# hELP umb cord bleeding heavily



## sunshinegoat (Feb 7, 2012)

My doe kidded and one of the cords is really bleeding...I tied it off and it is ballooning up...what do I doo...sorry for the panic


----------



## sunshinegoat (Feb 7, 2012)

oaky it's not as balloony..Is she going to be okay...can she bleed internally?


----------



## Wlschwallenberg (Jan 4, 2013)

I wish I knew the answer but I hope all is well!


----------



## Trickyroo (Sep 26, 2012)

Call a vet !!


----------



## mjgh06 (Sep 4, 2012)

Sometimes umbilical cord looks swollen and red and fill with blood. As long as it's not open or looks like a hernia or intestines coming out, it's okay.

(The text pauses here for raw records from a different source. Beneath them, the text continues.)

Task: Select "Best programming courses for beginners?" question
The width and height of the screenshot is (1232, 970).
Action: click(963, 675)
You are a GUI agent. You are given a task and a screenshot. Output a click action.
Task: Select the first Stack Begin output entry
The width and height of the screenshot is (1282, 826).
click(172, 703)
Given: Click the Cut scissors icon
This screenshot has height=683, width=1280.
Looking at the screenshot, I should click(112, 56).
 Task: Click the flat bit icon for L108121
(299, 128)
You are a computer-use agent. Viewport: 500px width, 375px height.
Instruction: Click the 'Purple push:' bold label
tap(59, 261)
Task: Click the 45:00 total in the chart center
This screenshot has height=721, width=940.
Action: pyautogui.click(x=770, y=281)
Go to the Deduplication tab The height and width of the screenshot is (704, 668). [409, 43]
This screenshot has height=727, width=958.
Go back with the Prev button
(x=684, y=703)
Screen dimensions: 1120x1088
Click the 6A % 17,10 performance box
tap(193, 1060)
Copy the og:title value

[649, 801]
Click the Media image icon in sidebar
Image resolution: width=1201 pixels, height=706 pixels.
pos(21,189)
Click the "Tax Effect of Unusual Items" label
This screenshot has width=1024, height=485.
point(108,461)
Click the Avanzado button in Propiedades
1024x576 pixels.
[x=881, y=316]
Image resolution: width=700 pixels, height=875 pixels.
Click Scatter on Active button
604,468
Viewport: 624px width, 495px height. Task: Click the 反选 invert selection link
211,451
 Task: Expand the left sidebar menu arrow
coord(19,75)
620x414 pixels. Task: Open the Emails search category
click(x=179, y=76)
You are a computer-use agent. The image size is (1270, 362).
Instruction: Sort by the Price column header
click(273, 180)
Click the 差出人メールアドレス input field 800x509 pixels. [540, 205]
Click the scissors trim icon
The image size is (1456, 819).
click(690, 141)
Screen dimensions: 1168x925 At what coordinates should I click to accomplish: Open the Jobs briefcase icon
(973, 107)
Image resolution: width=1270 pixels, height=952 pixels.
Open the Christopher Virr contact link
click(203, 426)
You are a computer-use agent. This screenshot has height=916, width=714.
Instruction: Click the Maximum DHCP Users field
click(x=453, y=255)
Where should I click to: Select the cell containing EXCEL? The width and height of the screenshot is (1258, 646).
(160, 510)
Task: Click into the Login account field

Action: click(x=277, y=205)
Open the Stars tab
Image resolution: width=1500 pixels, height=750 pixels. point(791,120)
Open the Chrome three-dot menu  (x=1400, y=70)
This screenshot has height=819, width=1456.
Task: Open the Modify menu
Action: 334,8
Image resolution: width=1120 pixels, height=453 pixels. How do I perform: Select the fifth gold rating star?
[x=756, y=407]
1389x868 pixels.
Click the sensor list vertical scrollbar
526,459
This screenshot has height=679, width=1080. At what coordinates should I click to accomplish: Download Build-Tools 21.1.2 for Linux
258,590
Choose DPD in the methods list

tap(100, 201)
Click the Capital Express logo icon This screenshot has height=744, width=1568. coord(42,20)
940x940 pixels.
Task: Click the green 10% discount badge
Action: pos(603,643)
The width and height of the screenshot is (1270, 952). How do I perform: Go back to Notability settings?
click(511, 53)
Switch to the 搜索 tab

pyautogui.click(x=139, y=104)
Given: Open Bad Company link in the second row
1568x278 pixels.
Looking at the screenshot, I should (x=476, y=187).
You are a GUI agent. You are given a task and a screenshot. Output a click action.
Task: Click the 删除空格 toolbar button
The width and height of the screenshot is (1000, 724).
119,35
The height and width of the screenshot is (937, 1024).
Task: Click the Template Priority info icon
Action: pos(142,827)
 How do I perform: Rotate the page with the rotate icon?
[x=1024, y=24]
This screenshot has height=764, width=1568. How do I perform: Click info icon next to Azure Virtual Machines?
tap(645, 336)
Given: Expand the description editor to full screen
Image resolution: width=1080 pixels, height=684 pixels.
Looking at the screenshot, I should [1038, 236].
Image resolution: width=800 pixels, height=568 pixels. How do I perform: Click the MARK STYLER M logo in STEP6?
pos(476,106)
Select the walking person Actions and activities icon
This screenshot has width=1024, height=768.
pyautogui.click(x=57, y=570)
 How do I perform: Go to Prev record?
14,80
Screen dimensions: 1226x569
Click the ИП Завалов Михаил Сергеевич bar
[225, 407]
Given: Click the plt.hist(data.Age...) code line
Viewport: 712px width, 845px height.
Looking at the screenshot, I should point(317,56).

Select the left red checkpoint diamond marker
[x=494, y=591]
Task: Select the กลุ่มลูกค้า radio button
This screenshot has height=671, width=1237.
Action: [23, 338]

A thick strained blood filled umbilical cord will heal normally, but it is hard to tell what you have without seeing it. 

Did you cut the cord or just tie it?
How close up did you tie/cut?
Did you dip in Iodine?
Are you sure it is the cord only?

If in doubt have a vet look at it and possibly suture it up.


----------



## toth boer goats (Jul 20, 2008)

I agree with Melissa, need a bit more details.

If at all in doubt call a vet.


----------



## sweetgoats (Oct 18, 2007)

Yep agree wit Melissa and Pam.

Can we get more info? How is the baby doing? Do you cut or shred the cord?


----------



## bayouboergoats (Dec 30, 2012)

How is the baby doing???


----------



## sunshinegoat (Feb 7, 2012)

mjgh06 said:


> Sometimes umbilical cord looks swollen and red and fill with blood. As long as it's not open or looks like a hernia or intestines coming out, it's okay. A thick strained blood filled umbilical cord will heal normally, but it is hard to tell what you have without seeing it.
> 
> Did you cut the cord or just tie it?
> How close up did you tie/cut?
> ...


 Okay, you nailed it!...sorry for the panicy post..I had never had any babies bleed like that and I was leaving to go to work and had to get answers for my baby catching hubby 
The baby is doing great! I called to check on her and he told me she was fine and eating well...he had his hands full as my other doe kidded with triplets 3 hours later!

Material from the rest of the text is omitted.